Борис открыл окно и энергично сплюнул. Мила не терпела таких грубых плевков, но сейчас промолчала. «Пусть, – подумала. – Пусть выговаривается, пусть со мной разделит».
Борис теперь рулил плавно, левой рукой, в правую ладонь Мила заплела пальцы, гладила, утихомиривала, слушала.
– Когда мне было лет семь-восемь, жизнь моя была такая: мама вычисляет очередную любовницу папы, берет меня – и уезжает в эту комнату. А там пыль, мухи, какая-то соседка в драном халате, макароны варит, тихая, седая, сына из армии ждет... После отцовой квартиры я там... ну, как бы... в общем, это было неприятно. В школу – с мамой за ручку, на метро с двумя пересадками... Проходит месяц, отец зовет мать, они мирятся, и я еду обратно на Фрунзенскую. Там у меня отдельный кабинетик, уроки делать, и еще – игровая, на полу – чешская железная дорога, коллекция автомобильчиков, комиксы из Америки, пластинки из Венгрии... Потом опять папа кого-нибудь трахнет, мама в слезы – и в комнатку с мухами. Однажды сижу я в той комнатке, слышу – открывается дверь. Выглядываю – стоит мужик, огромный, черная кожаная куртка, небритый, страшный, ухмыляется... Честное слово, я чуть не описался.
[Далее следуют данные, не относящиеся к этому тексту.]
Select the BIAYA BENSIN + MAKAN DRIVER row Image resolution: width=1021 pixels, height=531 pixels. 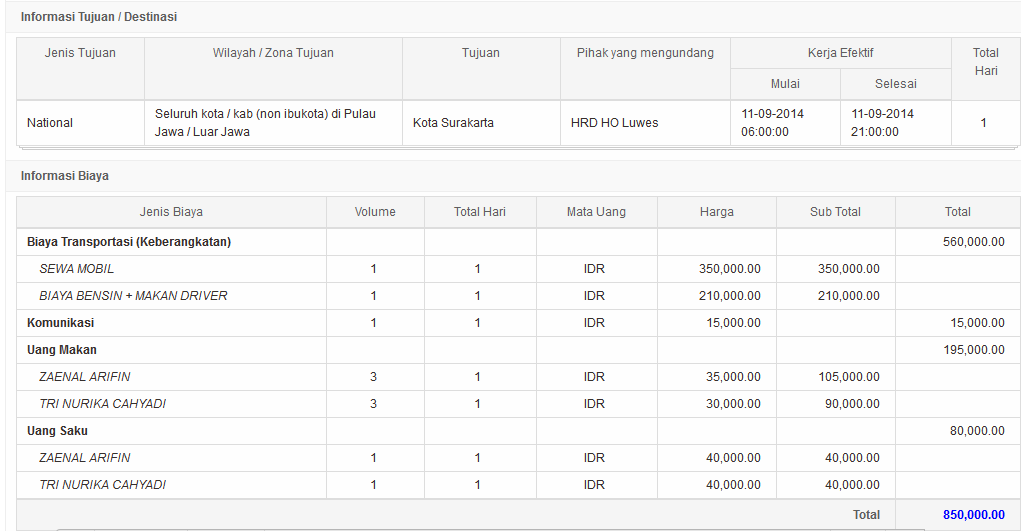(x=133, y=296)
Сын той соседки из армии пришел, значит... Это был Кирилл... И началось, как на качелях: у папы на Фрунзенской – машинки и игрушки, а на Кожуховской – Кирилл, начинающий бандит, кастеты, гранаты, все дела... Потом папа заболел, перестал по девочкам бегать, было несколько лет спокойной жизни. Ну, то есть для меня спокойной. Я-то маленький был, от меня всё скрывали. Мать приватизировала дачу, продала, на эти деньги жили и отца лечили... Но не вылечили.
– Дальше я знаю, – сказала Мила. – Кстати, к твоей маме всё равно съездить надо.
– Съездим, – ответил Борис. – Только тебе там не понравится.
Медленно ходили по квартире. Перешагивали валяющиеся на полу тряпки, нагибали головы, чтоб не удариться о створки распахнутых настежь шкафов. Везде был разор, воры не пропустили ни одной полки, ни одного гардеробного ящика, выпотрошили всё. Дом был поруган. Милу трясло, она чувствовала себя изнасилованной. В голове вертелась единственная мысль: «Я больше не смогу здесь жить». Чужие грязные пальцы проникли всюду, во все укромные углы: все нехитрые тайнички были вскрыты, все немногие книги перелистаны на предмет вложенных купюр и даже содержимое холодильника изучено. Она вспомнила, что Борис иногда прятал деньги именно в морозильной камере, заталкивал в пакет с мясом, а Мила удивлялась тому, что купюры, пролежав несколько суток рядом с курицей или даже рыбой, не впитывали в себя ни единого постороннего запаха.